> **Exercise description**
Answer these questions from the passage on Naena Falls:
1. How far does the waterfall plunge over the cliff?
2. What other name was the waterfall referred to by, and why?
3. How long was the path from the cafes and shops to the suspension bridge?

> **Document text**
━━━━━━━━

It featured a classically-shaped rectangular waterfall plunging 55m over a cliff with pronounced basalt columns.

Naena_Falls_094_10182016 - Naena Waterfall
Naena Waterfall

As you can see from the photo above, we happened to have timed our visit for the near peak of the koyo (or Autumn colors), which really added to the experience.

The Naena Falls was not only one of Japan’s Top 100 Waterfalls according to the Japanese Ministry of the Environment, but it was also very popular.

In fact, we shared this falls with dozens (maybe well over a hundred) people mostly from tour buses.

Yet even with the busy visit, there were plenty of ways to experience the waterfall so it never really felt like it was overwhelmingly crowded.

Naena_Falls_101_10182016 - Direct view of the Naena Waterfall from a scramble leading closer to its base
Direct view of the Naena Waterfall from a scramble leading closer to its base

We’ve been made aware that this waterfall was also referred to as the “Earthquake Falls” because of how loud its thundering roar can be.

Having made our visit to this gushing waterfall, we can definitely confirm that indeed it was pretty loud.

Experiencing the Naena Waterfall

Our visit to the Naena Waterfall was quite straightforward.

We followed a well maintained 500m path from the cafes and shops flanking the car park (see directions below) to a suspension bridge crossing the Sekigawa (関川 or Seki River).

━━━━━━━━

> **Pixel coordinate grounding data**
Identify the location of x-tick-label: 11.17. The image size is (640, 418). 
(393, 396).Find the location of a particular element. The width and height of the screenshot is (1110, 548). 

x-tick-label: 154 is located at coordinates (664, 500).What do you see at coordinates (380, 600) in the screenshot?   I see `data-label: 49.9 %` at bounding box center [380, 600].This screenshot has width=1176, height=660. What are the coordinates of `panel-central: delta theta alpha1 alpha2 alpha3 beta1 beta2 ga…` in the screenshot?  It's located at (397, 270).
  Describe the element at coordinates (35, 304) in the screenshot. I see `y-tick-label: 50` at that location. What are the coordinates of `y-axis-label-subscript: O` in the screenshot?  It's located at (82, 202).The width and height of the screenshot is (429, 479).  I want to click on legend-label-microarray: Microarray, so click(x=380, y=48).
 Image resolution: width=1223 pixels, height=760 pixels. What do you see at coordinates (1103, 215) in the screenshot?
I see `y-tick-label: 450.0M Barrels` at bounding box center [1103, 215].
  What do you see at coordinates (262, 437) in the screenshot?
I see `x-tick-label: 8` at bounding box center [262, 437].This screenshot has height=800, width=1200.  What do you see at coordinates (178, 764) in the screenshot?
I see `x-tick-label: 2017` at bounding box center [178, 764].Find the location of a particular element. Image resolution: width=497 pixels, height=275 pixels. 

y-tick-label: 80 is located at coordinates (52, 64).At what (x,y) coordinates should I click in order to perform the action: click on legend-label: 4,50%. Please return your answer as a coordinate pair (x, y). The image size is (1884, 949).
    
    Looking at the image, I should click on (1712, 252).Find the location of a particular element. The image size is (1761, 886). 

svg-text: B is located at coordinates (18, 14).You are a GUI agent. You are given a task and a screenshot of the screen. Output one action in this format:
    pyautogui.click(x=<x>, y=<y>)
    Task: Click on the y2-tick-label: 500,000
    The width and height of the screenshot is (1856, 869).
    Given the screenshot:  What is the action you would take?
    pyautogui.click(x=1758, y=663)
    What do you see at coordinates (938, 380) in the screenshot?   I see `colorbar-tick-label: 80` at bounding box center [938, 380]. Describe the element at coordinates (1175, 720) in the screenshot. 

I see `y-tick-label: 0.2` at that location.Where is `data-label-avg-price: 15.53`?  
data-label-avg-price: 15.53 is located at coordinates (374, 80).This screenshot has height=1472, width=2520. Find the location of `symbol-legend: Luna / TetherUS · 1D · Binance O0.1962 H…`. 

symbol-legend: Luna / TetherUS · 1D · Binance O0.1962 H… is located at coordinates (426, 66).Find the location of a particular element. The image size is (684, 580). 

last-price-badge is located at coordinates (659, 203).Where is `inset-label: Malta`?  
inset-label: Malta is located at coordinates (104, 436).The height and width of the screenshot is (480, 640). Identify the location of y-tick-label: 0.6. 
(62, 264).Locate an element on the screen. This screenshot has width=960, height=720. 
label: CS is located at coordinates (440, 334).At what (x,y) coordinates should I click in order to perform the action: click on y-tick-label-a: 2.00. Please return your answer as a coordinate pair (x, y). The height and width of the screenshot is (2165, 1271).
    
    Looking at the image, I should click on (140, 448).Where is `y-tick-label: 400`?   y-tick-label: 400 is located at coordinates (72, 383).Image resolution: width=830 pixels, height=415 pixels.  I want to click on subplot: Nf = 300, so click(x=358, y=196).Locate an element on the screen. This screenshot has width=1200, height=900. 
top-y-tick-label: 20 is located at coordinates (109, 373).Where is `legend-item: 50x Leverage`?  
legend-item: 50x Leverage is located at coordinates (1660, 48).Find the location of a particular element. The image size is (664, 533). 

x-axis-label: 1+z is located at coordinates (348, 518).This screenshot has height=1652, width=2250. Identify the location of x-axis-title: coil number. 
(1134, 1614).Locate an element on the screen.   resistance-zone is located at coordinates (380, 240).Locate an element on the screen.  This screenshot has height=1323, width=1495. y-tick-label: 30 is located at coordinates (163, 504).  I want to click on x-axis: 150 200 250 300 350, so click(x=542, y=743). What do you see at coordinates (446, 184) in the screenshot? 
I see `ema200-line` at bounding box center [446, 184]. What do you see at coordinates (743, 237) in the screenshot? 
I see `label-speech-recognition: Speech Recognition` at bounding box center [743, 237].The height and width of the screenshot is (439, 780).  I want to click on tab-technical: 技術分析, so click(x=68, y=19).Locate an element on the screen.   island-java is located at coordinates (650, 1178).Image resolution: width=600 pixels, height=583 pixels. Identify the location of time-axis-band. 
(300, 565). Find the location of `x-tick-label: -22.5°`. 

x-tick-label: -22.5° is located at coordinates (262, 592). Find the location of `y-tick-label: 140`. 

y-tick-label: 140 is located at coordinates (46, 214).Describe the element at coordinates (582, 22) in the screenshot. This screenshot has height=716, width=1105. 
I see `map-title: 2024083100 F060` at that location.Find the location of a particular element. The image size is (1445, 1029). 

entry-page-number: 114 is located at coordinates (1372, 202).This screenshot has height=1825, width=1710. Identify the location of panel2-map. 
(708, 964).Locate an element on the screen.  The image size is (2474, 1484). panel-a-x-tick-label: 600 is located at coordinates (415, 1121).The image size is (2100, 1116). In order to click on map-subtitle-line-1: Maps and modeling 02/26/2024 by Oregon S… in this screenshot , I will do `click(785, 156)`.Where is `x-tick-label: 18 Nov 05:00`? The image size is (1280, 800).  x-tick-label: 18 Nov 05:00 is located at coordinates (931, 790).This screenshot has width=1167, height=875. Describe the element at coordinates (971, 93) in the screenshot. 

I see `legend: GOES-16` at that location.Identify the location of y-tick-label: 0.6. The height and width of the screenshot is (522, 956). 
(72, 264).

━━━━━━━━

> **Answer box**
1. 55m.
2. The "Earthquake Falls," because of how loud its thundering roar can be.
3. 500m.